* [Die Aufgabe] Formatiere die Einträge vom Anfang bis einschließlich der Zeile mit "[x=553, y=411]" als Markdown-Tabelle mit den Spalten „Nummer“ für die laufende Nummer und „Zeile“ für den Zeilentext. Lass Leerzeilen dabei weg.

[Einträge zum Auffinden von Wörtern und Elementen]
★ ★ ★ ★
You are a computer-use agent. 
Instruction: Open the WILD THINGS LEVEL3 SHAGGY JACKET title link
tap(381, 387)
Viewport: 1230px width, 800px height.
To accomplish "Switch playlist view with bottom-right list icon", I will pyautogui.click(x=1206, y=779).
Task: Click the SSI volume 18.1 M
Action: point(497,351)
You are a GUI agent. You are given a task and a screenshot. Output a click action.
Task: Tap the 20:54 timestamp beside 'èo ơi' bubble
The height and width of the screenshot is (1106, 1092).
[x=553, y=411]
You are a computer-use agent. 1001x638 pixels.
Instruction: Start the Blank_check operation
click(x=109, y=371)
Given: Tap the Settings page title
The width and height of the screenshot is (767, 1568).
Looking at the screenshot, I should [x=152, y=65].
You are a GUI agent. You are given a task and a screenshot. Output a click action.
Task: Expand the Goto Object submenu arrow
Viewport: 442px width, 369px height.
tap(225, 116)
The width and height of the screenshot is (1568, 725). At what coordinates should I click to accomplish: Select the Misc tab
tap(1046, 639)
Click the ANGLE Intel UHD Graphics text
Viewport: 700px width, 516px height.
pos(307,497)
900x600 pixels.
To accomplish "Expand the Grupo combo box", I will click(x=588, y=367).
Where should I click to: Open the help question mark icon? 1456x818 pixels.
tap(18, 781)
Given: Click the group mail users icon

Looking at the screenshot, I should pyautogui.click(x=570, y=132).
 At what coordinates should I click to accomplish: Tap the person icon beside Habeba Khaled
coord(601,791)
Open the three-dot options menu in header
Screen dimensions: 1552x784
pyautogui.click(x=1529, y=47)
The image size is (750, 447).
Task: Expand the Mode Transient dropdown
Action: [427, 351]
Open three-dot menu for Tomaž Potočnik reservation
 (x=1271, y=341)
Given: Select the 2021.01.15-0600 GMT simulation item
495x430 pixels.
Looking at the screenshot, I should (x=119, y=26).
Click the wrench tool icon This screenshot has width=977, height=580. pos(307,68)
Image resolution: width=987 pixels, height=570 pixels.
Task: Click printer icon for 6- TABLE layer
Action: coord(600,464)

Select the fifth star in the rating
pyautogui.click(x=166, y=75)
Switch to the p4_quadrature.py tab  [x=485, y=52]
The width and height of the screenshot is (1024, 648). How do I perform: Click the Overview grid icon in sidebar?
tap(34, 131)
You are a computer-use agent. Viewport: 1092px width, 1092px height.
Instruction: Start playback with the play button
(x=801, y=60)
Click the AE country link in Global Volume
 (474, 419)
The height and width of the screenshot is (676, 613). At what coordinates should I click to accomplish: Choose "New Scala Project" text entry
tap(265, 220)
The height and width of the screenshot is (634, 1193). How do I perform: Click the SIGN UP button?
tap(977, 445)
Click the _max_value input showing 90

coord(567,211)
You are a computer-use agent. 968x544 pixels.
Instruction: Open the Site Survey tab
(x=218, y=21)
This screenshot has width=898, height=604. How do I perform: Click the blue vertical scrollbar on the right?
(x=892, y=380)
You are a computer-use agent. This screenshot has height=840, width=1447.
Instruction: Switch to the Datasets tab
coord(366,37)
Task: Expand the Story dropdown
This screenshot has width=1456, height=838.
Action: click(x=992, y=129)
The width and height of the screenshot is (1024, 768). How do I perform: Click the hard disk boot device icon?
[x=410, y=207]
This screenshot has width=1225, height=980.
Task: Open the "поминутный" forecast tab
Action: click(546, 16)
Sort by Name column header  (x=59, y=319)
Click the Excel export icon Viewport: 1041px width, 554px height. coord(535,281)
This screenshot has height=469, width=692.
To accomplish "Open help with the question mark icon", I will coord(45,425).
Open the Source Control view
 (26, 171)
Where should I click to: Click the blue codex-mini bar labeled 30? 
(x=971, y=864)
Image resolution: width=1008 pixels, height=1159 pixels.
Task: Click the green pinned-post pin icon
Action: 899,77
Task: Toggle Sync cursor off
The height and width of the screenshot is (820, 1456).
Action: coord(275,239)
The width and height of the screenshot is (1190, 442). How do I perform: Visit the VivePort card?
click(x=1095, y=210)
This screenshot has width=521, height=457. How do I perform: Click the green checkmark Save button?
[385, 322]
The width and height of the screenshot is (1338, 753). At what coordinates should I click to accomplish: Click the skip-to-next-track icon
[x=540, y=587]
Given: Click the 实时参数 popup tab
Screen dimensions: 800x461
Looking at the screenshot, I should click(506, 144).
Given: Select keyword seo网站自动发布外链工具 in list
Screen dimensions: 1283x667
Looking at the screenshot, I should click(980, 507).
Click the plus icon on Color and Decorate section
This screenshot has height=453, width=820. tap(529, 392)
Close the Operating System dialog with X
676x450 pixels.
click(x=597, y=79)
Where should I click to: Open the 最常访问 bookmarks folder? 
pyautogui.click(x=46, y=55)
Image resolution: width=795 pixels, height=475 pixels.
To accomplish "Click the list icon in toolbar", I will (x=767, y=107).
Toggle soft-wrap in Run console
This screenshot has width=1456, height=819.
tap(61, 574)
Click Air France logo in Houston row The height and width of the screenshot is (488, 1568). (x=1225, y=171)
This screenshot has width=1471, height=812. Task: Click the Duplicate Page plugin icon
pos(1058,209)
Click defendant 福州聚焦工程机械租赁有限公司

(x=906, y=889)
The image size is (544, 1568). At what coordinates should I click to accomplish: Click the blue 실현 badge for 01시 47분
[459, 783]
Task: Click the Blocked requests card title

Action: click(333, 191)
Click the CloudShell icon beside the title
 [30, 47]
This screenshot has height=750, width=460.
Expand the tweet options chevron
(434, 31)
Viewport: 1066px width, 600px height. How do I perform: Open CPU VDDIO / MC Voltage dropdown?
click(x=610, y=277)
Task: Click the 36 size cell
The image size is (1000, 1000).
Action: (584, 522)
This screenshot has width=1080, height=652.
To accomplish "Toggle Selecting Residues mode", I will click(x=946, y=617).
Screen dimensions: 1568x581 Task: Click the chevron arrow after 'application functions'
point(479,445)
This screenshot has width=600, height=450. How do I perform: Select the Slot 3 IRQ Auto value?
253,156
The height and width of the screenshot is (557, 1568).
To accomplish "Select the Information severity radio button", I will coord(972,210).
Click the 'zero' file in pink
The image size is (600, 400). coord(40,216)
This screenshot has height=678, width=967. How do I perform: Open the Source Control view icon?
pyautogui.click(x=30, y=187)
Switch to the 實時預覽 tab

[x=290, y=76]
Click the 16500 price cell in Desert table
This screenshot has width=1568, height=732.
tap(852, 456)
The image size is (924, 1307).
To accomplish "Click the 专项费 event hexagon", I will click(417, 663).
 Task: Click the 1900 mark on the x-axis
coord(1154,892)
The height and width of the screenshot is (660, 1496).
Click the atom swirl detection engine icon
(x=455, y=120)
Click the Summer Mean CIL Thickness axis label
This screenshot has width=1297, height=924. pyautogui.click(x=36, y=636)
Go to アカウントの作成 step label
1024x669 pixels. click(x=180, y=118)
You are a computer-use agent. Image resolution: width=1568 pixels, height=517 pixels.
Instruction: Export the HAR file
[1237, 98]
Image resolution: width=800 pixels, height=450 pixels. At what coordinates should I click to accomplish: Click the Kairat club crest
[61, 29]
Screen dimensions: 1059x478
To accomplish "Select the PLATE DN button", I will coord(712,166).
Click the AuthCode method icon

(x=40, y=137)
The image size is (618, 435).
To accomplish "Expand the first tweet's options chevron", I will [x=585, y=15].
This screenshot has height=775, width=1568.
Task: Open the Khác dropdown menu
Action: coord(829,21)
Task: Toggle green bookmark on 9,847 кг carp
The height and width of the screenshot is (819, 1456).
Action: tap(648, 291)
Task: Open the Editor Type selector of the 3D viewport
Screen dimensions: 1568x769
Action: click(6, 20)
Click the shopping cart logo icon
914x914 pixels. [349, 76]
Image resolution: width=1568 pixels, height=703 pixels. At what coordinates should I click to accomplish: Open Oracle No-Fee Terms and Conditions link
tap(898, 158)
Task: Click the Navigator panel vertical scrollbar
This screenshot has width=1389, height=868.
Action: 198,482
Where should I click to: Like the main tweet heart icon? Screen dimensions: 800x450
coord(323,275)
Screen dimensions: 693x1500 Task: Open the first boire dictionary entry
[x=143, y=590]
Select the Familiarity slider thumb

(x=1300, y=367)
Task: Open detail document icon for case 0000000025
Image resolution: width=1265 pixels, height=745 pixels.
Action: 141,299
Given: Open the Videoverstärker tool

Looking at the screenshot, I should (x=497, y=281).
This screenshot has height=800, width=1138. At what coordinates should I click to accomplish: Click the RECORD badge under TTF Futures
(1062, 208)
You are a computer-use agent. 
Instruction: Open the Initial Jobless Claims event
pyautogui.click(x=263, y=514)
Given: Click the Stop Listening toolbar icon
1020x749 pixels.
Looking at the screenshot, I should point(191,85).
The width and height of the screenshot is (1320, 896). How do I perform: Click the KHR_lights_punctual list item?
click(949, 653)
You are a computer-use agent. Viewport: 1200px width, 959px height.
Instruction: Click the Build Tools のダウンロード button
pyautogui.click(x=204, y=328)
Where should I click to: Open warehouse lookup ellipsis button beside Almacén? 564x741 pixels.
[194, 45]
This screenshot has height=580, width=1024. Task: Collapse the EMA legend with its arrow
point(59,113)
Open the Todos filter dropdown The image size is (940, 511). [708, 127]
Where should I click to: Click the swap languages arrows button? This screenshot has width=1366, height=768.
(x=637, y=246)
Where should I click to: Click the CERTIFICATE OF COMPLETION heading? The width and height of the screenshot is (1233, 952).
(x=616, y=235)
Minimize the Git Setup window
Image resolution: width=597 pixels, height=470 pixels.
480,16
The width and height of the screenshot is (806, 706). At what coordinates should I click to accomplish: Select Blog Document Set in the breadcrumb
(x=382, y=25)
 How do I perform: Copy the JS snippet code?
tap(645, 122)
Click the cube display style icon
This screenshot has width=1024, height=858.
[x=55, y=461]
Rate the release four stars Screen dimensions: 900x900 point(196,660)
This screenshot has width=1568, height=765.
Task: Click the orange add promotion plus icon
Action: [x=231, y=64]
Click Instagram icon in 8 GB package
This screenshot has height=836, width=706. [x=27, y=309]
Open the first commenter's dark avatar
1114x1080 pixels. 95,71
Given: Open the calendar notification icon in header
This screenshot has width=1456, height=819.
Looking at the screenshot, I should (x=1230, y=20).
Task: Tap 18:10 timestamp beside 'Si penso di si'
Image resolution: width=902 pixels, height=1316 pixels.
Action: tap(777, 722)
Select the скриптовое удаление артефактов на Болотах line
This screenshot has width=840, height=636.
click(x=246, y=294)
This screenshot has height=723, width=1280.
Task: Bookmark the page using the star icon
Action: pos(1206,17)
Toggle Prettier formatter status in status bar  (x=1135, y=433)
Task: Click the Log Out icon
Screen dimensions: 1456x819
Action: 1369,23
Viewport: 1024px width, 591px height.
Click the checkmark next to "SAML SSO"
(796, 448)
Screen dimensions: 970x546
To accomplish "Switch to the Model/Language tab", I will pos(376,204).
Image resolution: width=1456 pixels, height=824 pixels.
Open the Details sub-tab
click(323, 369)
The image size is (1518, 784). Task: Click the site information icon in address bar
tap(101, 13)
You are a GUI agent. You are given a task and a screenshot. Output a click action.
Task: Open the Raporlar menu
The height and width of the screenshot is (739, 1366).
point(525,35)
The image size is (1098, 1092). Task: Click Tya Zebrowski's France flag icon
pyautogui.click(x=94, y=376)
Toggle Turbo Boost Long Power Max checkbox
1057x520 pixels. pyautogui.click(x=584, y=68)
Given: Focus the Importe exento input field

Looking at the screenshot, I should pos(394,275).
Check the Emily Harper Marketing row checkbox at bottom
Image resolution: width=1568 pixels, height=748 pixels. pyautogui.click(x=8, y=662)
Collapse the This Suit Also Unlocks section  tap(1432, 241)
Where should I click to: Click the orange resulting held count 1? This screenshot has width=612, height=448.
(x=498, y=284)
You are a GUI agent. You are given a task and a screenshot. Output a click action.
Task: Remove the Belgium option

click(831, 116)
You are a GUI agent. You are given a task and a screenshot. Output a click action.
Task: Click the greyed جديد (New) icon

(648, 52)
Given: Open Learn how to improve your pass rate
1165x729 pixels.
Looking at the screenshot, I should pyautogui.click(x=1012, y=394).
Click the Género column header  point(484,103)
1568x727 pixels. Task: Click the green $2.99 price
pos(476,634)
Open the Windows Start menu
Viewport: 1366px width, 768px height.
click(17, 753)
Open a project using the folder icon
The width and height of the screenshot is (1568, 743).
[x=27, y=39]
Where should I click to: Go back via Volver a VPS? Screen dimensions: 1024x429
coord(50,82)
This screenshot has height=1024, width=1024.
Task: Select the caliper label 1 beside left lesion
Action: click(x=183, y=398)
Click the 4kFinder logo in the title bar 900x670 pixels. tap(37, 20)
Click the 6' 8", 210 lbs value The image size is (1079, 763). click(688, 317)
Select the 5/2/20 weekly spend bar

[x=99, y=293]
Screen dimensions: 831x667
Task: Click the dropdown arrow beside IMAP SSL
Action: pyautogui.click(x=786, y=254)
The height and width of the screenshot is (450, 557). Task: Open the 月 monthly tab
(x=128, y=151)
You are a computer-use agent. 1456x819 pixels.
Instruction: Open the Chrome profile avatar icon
★ ★ ★ ★
* [Erwartete Antwort]
| Nummer | Zeile |
|---|---|
| 1 | You are a computer-use agent.  |
| 2 | Instruction: Open the WILD THINGS LEVEL3 SHAGGY JACKET title link |
| 3 | tap(381, 387) |
| 4 | Viewport: 1230px width, 800px height. |
| 5 | To accomplish "Switch playlist view with bottom-right list icon", I will pyautogui.click(x=1206, y=779). |
| 6 | Task: Click the SSI volume 18.1 M |
| 7 | Action: point(497,351) |
| 8 | You are a GUI agent. You are given a task and a screenshot. Output a click action. |
| 9 | Task: Tap the 20:54 timestamp beside 'èo ơi' bubble |
| 10 | The height and width of the screenshot is (1106, 1092). |
| 11 | [x=553, y=411] |